* _Written task_:
Copy word for word every line of the entries from the one containing "Viewport: 652px width, 489px height." through the one containing "Looking at the", both of those lines included. Leave the pictures out of your copy.

* _Dataset extract_:
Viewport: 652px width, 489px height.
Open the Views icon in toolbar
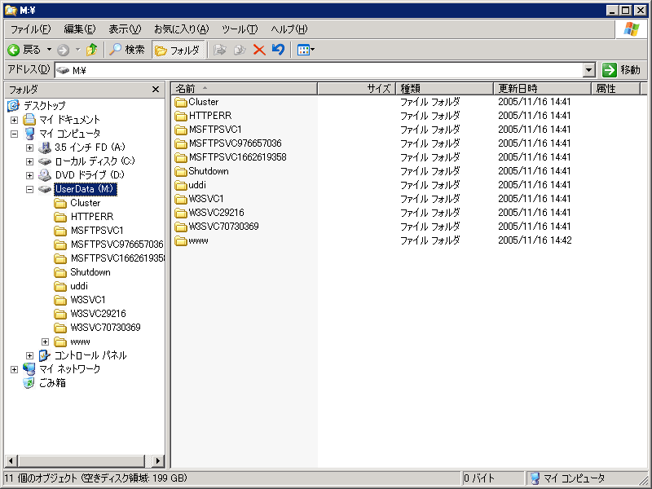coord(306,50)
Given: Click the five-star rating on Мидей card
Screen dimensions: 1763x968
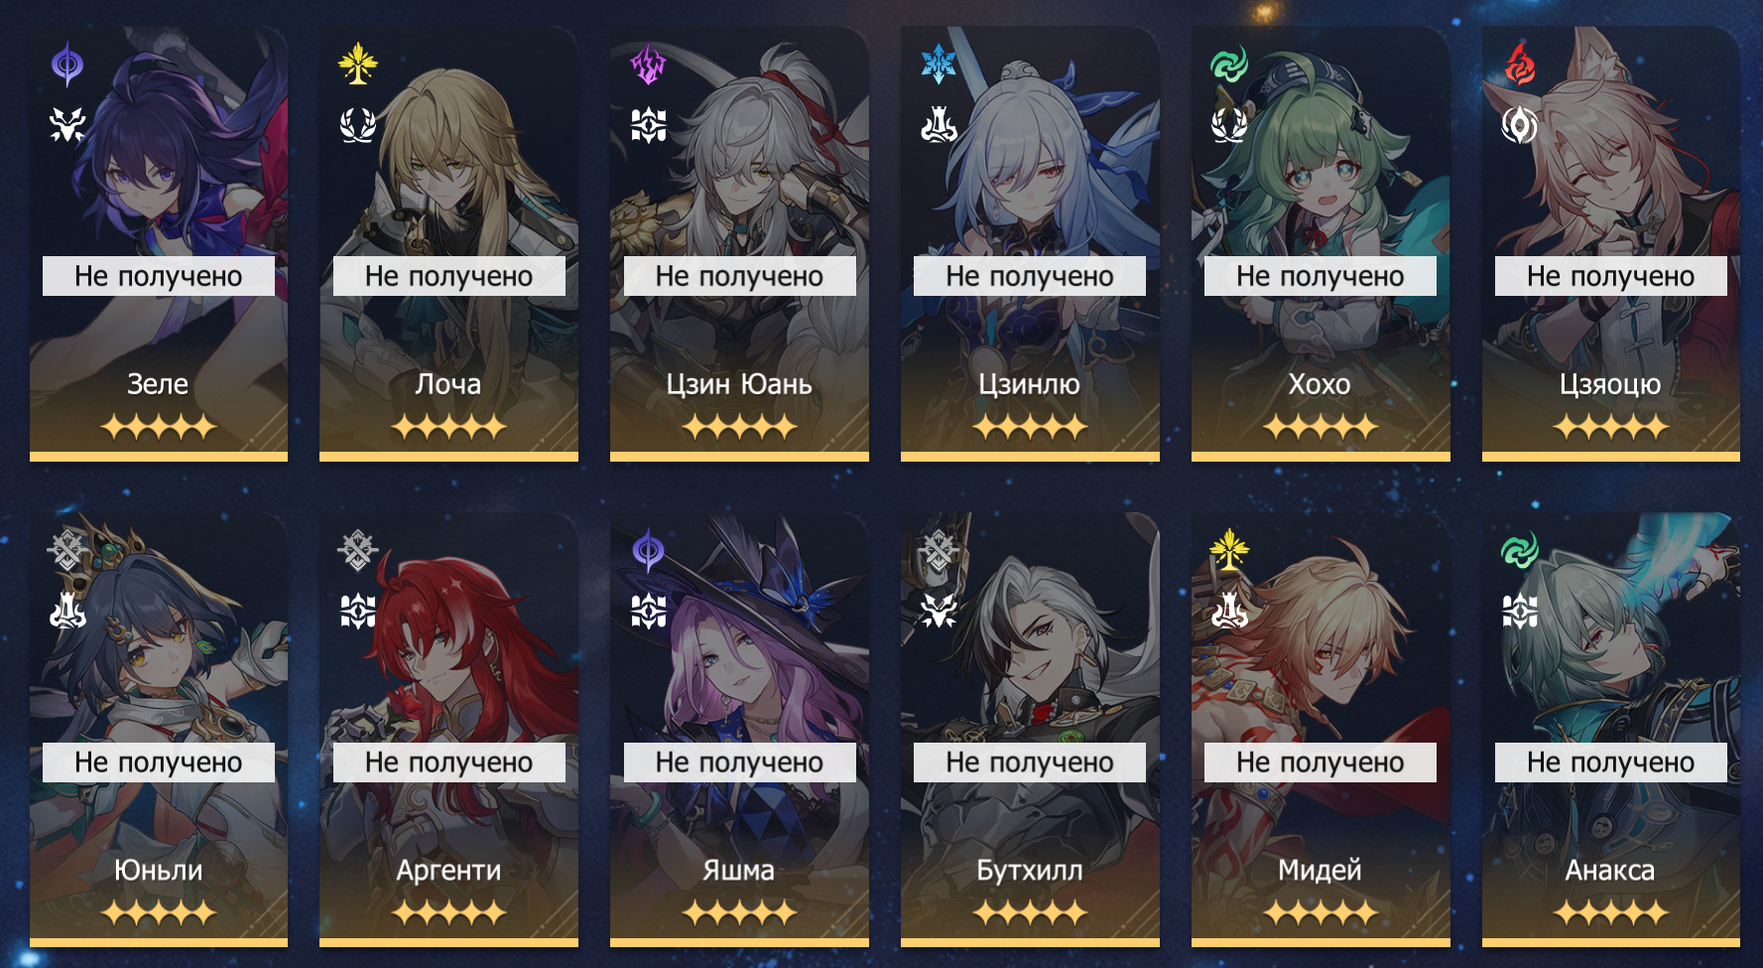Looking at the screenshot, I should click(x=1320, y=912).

---

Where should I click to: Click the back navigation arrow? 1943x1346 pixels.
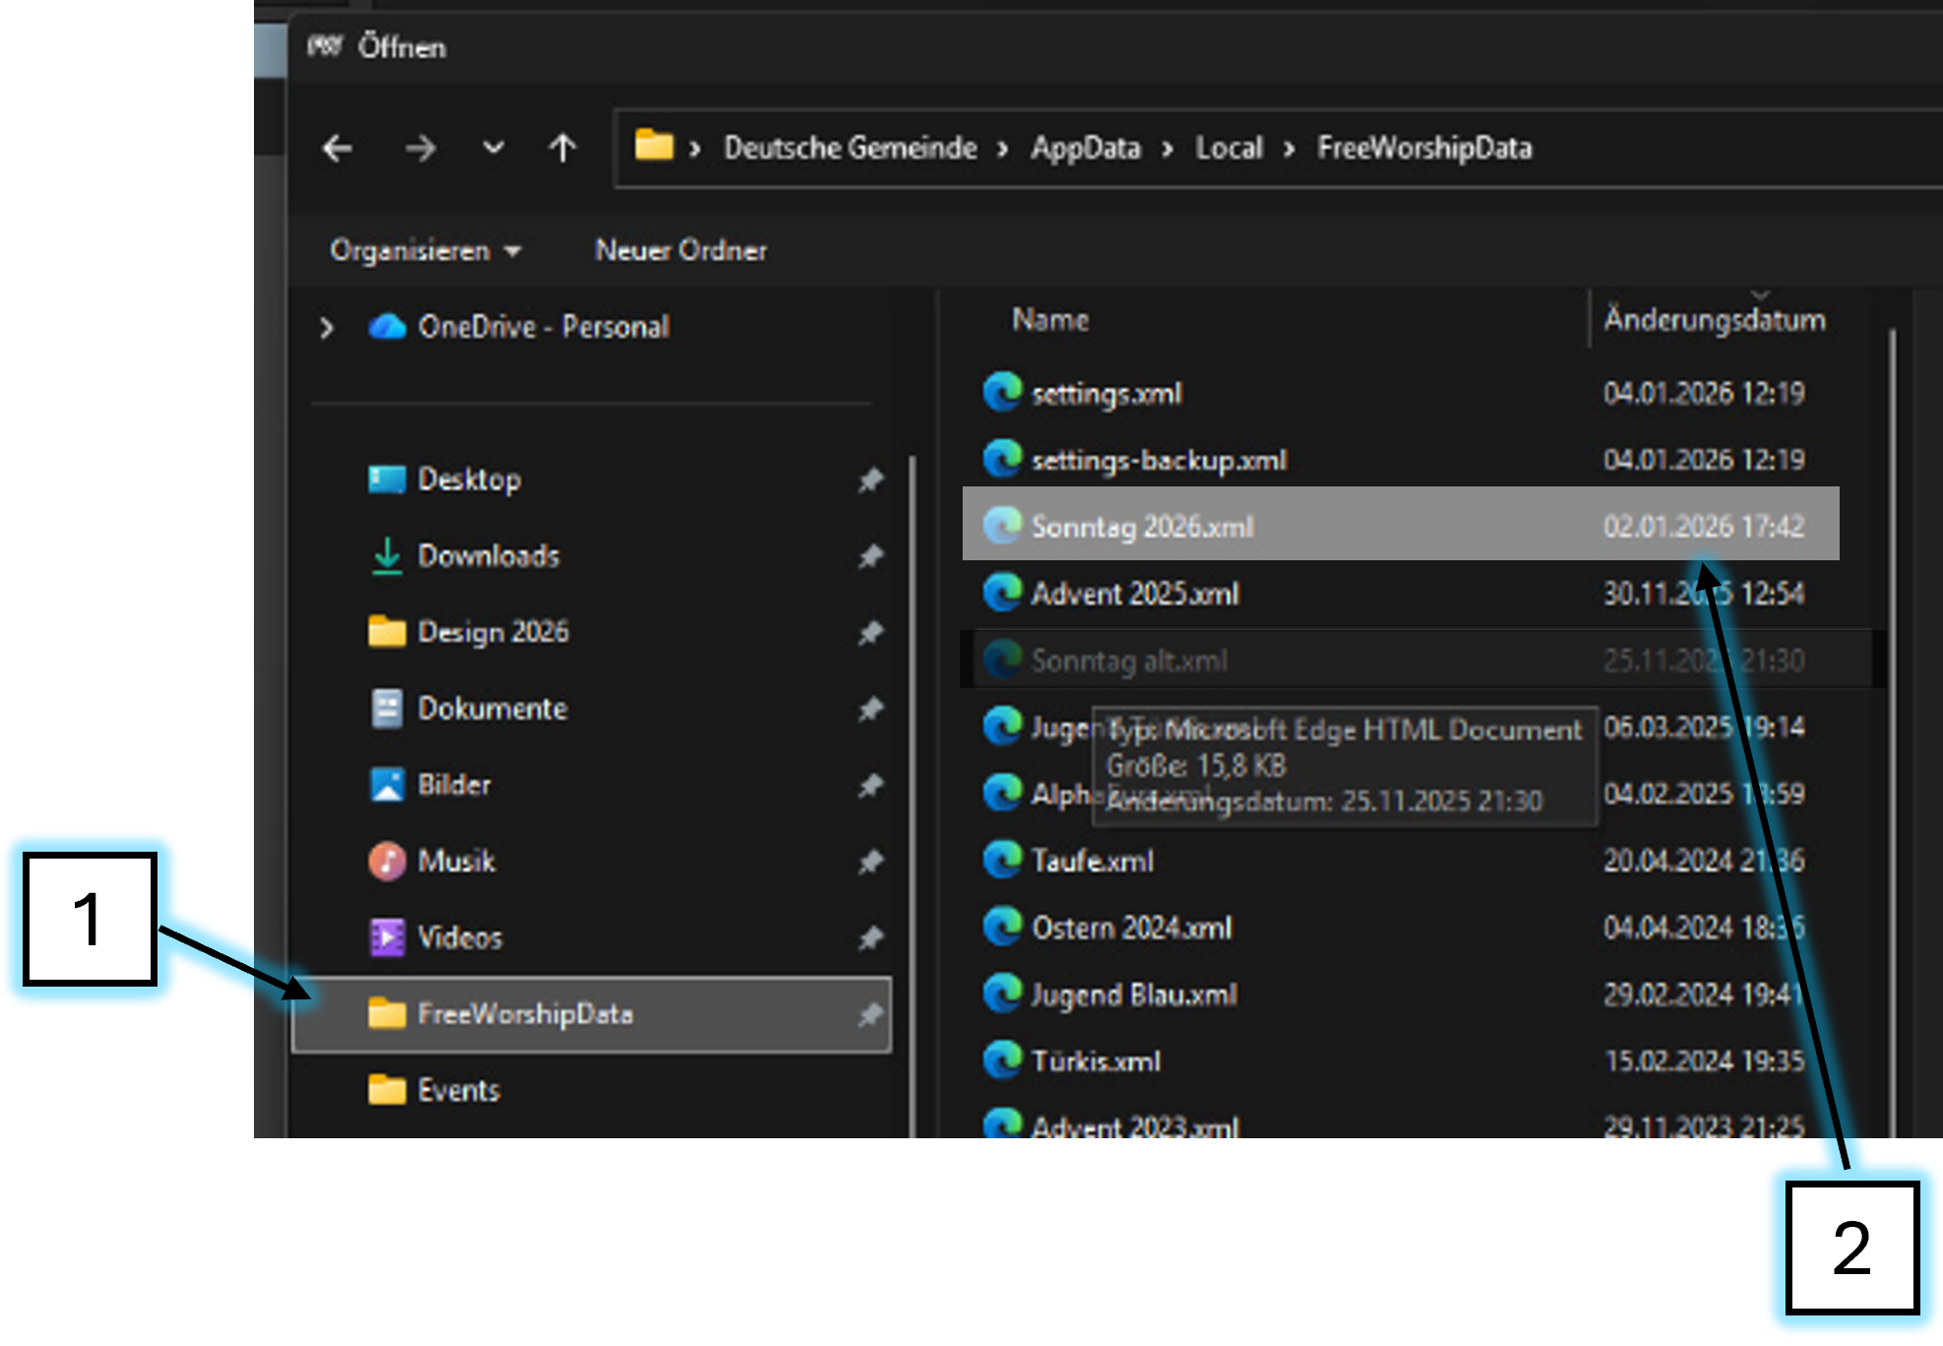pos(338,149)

* _Answer to this problem_:
Viewport: 652px width, 489px height.
Open the Views icon in toolbar
coord(306,50)
Given: Click the five-star rating on Мидей card
Screen dimensions: 1763x968
Looking at the screenshot, I should click(x=1320, y=912).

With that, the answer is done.